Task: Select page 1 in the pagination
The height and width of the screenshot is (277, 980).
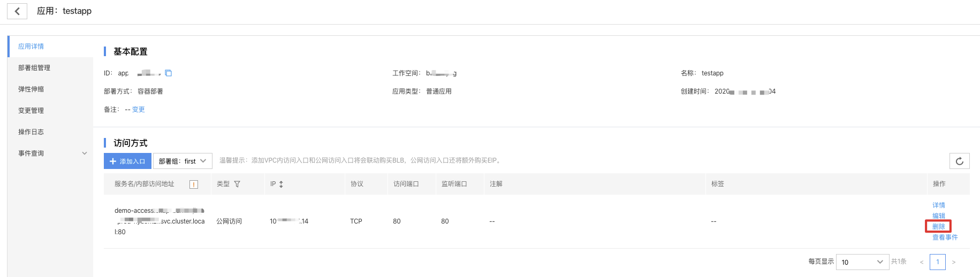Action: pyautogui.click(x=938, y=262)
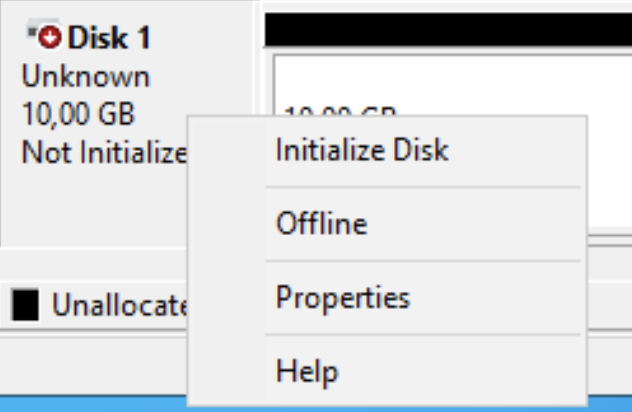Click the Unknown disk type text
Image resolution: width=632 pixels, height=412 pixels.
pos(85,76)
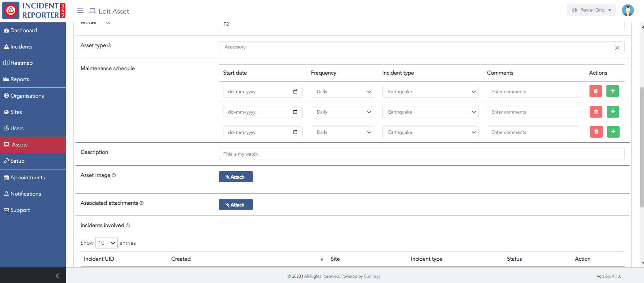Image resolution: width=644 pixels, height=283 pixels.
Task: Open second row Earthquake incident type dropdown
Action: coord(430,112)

==============================

Aim of the task: Restate word for word the lines running from the one with "The height and" to the end of the entries; pictures are to be left out.

Response box:
The height and width of the screenshot is (277, 980).
Action: pyautogui.click(x=938, y=262)
Click the Unknown disk type text
Image resolution: width=632 pixels, height=412 pixels.
pos(85,76)
Image resolution: width=644 pixels, height=283 pixels.
Task: Open second row Earthquake incident type dropdown
Action: coord(430,112)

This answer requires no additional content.